Mission Impossible: Fallout, the sixth film in Tom Cruise’s popular series (based on the over fifty-year-old TV show), has been #1 at the box office the last two weeks and may be again next week. There’s not a lot of church in the film, and the little that’s there has nothing to do with the star’s church of choice, Scientology. No clergy are featured in the film.
I’d wager most film goers wouldn’t recall that an important theme of the film is religion -- one scene takes place in one of the world’s most iconic sanctuaries. That’s fine. Reminding people of such things is one of the reasons Movie Churches is here.
The film begins, as these stories do, with a mission that IMF (Impossible MIssions Force, not the International Monetary Fund) leader, Ethan Hunt (Cruise) must decide whether to accept. As often is the case, he’s asked to stop a terrorist plot. The terrorist is described as an anti-religious zealot whose first targets are the Vatican, Jerusalem, and Mecca; the gang of terrorists call themselves “the Apostles.” Not much is made of this motive as the film goes on, as the terrorist seems to become more fixated on a personal vendetta against Ethan Hunt.
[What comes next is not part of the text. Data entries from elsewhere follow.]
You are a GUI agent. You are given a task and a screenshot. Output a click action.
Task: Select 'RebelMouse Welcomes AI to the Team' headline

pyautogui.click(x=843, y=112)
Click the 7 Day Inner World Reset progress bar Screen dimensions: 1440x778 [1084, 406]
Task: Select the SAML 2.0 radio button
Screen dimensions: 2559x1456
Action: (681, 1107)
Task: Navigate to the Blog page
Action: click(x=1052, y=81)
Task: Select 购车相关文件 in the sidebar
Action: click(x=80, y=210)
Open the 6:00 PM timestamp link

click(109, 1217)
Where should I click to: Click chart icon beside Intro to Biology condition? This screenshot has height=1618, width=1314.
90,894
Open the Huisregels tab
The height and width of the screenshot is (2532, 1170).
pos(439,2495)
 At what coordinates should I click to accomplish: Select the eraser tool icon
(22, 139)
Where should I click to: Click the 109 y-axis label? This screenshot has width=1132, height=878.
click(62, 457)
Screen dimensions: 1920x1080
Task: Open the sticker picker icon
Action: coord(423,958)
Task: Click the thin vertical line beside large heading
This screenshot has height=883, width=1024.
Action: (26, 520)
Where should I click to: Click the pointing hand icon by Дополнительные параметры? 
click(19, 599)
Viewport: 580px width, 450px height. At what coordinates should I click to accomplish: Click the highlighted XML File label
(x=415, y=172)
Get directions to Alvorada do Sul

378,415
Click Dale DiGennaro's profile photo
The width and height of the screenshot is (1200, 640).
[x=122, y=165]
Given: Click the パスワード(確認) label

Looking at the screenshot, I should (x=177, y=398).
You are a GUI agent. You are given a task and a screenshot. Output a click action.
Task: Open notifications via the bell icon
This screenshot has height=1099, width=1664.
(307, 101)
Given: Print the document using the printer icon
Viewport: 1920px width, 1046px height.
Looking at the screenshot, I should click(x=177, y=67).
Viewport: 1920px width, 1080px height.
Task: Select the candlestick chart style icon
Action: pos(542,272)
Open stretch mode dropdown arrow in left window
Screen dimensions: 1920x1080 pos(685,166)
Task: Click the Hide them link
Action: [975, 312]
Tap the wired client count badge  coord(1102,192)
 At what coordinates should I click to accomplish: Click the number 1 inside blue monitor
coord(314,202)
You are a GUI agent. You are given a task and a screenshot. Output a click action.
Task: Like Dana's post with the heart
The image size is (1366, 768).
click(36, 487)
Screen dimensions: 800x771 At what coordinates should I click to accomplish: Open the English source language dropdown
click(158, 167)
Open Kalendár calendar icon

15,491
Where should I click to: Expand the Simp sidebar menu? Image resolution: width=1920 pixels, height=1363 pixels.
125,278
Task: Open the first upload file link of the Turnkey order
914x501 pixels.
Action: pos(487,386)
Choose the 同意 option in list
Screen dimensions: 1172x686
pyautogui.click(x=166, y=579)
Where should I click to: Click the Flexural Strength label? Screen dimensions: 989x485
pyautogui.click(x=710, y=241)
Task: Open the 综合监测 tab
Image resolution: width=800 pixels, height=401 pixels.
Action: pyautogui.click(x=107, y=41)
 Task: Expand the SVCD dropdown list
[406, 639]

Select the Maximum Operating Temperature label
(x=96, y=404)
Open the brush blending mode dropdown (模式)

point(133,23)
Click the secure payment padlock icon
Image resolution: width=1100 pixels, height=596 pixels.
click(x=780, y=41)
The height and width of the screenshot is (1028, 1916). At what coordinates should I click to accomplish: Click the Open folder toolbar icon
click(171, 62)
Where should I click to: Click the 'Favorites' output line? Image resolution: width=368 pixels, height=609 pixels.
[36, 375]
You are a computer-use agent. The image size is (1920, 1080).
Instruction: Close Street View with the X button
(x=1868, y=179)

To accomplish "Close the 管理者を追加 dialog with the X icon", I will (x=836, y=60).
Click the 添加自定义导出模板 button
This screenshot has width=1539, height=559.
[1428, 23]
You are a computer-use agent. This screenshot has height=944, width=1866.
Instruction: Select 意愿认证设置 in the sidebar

I wondered what the filmmakers thought of the terrorists’ cause. Is being “anti-religious” like this terrorist a bad thing? Is his cause just, but his methods are bad? The film never really wrestles with issue.
|A thanksgiving service at St Paul's Cathedral|
One of the selling points of these films, like Bond films before them, is the opportunity to see some of the world’s most beautiful sights. St. Paul’s is certainly a gorgeous edifice, and it’s a cute little scene, if not at all realistic. I know, it’s shocking there would be something in these films that doesn’t achieve perfect verisimilitude, but here it is: in one of England’s great national landmarks, no one has given a thought to security.
In the wake of church shootings in the United States, most congregations have paid some attention to plans in case of a shooter scenario. Surely, in one of the most famous churches in the world, the leadership has given this some thought, and their plan would not be to have everyone sit quietly, looking polite but perplexed when a group of threatening men enter the building and go to the altar. Even aside from security plans, surely the military officers in the congregation would instinctively take action.
The film is a great summer action ride, with marvelous stunts and set pieces. As for the church in the film, until the cinematic St. Paul’s improves its security, the best we can give it is Two Steeples.